**Work item:**
Could you print exactly the lines from the one that contains "Task: Select the" to the end of the data, both ends included, and nothing else? Skip the pictures.

Collected data:
::::::::::

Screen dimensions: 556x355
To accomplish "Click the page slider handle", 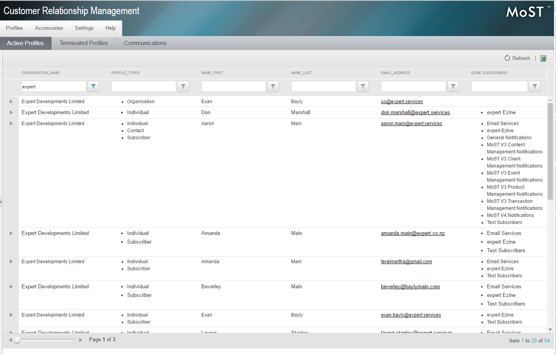I will (x=17, y=340).
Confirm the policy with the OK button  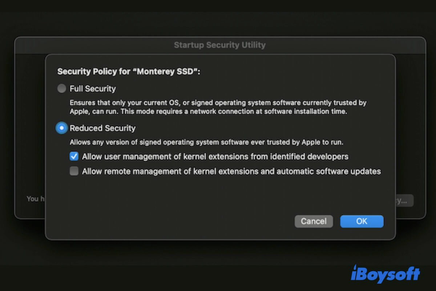(362, 221)
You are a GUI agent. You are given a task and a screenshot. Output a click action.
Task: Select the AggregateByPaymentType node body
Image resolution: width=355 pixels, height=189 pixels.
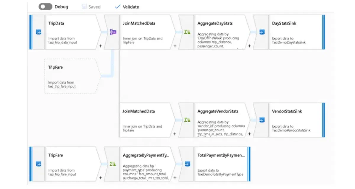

::::::::::

**The answer:**
Task: Select the AggregateByPaymentType node body
Image resolution: width=355 pixels, height=189 pixels.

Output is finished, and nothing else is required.